Grimés comme le protagoniste du film "Joker", personnage qui a le sentiment d'être marginalisé et jamais pris au sérieux, ou masqués comme celui de V de Vendetta, des milliers de citoyens ont dénoncé des maux communs cette année à Bagdad, Beyrouth ou La Paz, faisant chuter cinq chefs d'Etat ou de gouvernement.
"La société ne supporte plus de payer, payer.
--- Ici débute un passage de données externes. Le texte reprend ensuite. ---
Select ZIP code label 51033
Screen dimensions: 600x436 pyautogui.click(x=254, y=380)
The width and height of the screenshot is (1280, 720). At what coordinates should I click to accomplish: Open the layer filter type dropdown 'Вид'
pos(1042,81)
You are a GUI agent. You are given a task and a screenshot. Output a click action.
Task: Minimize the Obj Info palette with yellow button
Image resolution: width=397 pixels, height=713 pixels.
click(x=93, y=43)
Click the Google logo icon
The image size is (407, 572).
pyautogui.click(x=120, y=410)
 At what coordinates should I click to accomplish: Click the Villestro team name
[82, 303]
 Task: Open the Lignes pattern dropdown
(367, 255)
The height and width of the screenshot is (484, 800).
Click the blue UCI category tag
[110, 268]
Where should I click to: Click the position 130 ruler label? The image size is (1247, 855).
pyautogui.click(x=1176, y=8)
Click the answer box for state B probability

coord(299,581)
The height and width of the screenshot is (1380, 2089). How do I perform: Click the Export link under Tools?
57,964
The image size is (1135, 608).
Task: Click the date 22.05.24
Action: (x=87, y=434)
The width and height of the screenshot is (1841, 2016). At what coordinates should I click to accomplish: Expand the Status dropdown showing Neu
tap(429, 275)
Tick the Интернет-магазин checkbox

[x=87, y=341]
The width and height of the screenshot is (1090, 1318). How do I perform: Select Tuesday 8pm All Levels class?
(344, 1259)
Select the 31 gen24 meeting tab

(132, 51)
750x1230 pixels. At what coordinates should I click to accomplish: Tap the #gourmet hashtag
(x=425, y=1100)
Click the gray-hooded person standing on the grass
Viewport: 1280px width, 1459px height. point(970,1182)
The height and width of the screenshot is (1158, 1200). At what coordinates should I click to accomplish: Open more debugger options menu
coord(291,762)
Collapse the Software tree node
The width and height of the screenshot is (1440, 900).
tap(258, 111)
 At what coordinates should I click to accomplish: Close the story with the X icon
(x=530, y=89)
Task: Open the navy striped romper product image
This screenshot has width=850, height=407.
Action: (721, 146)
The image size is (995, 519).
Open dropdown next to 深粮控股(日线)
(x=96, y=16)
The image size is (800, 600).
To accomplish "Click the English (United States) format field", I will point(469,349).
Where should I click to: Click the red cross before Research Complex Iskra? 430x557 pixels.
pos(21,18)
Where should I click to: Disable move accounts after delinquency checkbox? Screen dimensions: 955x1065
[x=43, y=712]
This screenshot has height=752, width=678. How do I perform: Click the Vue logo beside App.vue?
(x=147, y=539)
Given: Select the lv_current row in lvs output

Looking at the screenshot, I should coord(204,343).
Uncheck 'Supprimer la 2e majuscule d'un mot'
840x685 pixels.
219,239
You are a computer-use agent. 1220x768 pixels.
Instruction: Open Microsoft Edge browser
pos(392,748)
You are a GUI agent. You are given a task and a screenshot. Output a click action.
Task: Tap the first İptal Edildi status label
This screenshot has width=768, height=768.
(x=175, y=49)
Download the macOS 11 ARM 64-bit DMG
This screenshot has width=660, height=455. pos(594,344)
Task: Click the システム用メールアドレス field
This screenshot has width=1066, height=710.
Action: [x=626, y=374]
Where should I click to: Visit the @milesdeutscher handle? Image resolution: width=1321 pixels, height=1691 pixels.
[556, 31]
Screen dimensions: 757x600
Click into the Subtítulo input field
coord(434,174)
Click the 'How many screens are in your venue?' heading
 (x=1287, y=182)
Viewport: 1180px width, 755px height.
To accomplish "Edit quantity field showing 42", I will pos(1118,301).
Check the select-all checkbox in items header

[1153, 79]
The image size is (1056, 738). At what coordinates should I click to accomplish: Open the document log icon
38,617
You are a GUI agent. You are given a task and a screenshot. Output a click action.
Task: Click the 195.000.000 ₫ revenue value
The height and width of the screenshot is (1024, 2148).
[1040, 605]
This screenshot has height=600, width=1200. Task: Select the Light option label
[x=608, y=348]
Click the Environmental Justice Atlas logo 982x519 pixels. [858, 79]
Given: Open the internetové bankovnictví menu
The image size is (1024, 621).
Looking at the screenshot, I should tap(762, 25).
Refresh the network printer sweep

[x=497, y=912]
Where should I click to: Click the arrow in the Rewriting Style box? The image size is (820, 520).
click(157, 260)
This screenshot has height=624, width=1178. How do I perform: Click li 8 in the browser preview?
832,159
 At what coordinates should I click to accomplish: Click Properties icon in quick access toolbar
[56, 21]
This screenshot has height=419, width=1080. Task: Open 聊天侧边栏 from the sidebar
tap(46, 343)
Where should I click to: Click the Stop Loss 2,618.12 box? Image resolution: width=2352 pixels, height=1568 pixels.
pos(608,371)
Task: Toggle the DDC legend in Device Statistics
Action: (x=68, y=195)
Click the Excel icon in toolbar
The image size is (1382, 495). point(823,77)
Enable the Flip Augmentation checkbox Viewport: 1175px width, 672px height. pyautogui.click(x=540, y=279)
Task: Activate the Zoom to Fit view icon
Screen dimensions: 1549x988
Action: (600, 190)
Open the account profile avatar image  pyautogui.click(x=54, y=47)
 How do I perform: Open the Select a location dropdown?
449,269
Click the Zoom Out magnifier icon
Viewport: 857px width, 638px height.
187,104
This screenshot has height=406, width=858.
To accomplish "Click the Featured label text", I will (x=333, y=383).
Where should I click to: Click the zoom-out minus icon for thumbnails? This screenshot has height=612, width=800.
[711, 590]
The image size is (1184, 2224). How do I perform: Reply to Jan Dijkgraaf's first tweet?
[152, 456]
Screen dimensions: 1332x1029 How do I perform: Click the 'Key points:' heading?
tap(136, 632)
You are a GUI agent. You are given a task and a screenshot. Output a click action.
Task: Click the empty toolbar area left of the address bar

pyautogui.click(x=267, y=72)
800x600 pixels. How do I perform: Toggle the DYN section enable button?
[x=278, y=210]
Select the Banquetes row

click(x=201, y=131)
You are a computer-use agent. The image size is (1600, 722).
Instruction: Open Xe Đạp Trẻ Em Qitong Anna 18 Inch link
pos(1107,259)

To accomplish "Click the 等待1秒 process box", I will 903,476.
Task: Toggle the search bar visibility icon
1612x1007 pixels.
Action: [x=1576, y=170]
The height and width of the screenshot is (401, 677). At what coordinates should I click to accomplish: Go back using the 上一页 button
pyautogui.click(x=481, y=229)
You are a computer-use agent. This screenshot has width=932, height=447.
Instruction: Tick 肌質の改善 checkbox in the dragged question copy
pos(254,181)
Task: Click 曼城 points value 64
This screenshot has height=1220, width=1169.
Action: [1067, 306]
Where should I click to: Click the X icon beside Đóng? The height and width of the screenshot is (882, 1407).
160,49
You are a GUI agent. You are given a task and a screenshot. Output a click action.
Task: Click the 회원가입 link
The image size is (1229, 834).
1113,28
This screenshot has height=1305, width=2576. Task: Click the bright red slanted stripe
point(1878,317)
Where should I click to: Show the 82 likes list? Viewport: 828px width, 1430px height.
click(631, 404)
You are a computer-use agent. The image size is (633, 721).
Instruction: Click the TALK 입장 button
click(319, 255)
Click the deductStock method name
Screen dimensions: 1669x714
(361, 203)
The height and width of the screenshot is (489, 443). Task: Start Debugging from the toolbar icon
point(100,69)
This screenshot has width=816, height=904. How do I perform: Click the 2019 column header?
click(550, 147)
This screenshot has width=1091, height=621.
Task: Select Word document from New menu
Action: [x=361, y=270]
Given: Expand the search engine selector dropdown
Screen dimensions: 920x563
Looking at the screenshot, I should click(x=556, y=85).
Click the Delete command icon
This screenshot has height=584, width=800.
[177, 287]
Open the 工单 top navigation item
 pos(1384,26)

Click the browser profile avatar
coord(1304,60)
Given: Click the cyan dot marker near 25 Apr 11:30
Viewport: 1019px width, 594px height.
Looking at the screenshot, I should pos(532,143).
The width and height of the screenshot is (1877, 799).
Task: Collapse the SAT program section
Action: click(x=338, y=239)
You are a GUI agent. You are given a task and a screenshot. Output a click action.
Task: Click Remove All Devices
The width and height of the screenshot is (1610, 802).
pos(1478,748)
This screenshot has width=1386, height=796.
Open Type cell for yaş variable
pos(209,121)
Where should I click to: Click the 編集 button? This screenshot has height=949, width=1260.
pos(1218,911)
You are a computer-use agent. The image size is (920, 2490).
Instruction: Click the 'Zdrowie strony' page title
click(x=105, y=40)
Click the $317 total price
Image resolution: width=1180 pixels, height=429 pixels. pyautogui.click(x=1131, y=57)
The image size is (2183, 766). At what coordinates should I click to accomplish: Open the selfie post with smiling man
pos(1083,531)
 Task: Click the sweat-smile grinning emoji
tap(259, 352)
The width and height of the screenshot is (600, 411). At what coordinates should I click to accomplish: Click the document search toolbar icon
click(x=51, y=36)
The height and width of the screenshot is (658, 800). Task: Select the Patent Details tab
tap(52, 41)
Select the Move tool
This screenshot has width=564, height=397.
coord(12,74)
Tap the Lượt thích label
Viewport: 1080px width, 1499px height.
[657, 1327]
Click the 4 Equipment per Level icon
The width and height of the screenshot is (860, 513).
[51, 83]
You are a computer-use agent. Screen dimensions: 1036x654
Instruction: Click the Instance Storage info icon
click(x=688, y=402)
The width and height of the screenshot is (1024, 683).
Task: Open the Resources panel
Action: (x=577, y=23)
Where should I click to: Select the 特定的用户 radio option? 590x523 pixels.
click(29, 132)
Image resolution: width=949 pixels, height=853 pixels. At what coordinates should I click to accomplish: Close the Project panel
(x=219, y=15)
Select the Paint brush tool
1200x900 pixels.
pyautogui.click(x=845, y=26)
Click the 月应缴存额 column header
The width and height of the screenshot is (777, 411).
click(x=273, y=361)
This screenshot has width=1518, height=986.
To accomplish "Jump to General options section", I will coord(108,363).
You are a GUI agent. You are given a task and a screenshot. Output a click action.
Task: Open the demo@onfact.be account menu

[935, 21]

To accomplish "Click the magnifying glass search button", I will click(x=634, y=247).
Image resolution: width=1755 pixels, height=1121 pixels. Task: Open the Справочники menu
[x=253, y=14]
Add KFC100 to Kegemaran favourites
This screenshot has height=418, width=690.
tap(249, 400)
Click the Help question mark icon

Ils ont pressé le citron et ça devait finir par s'effondrer", lançait Marcela Paz, interrogée lors d'une manifestation d'un million de personnes au Chili fin octobre.
Ces rébellions ont en commun de se bâtir dans l'"horizontalité", "sans leader, sans organisation ni structuration dans un premier temps", observe Olivier Fillieule, spécialiste des mouvements sociaux à l'Institut d'études politiques de Lausanne.
En France ou à Hong Kong, Noël n'a pas changé la donne: aucune trêve n'a été observée dans les mouvements sociaux.
Des origines très diverses
Le boutefeu peut être relativement abstrait, comme une loi sur les extraditions à Hong Kong, ou terre à terre comme la hausse du ticket de métro à Santiago du Chili, et une nouvelle taxe sur WhatsApp au Liban, mais partout, l'étincelle déclenche des déflagrations en cascade.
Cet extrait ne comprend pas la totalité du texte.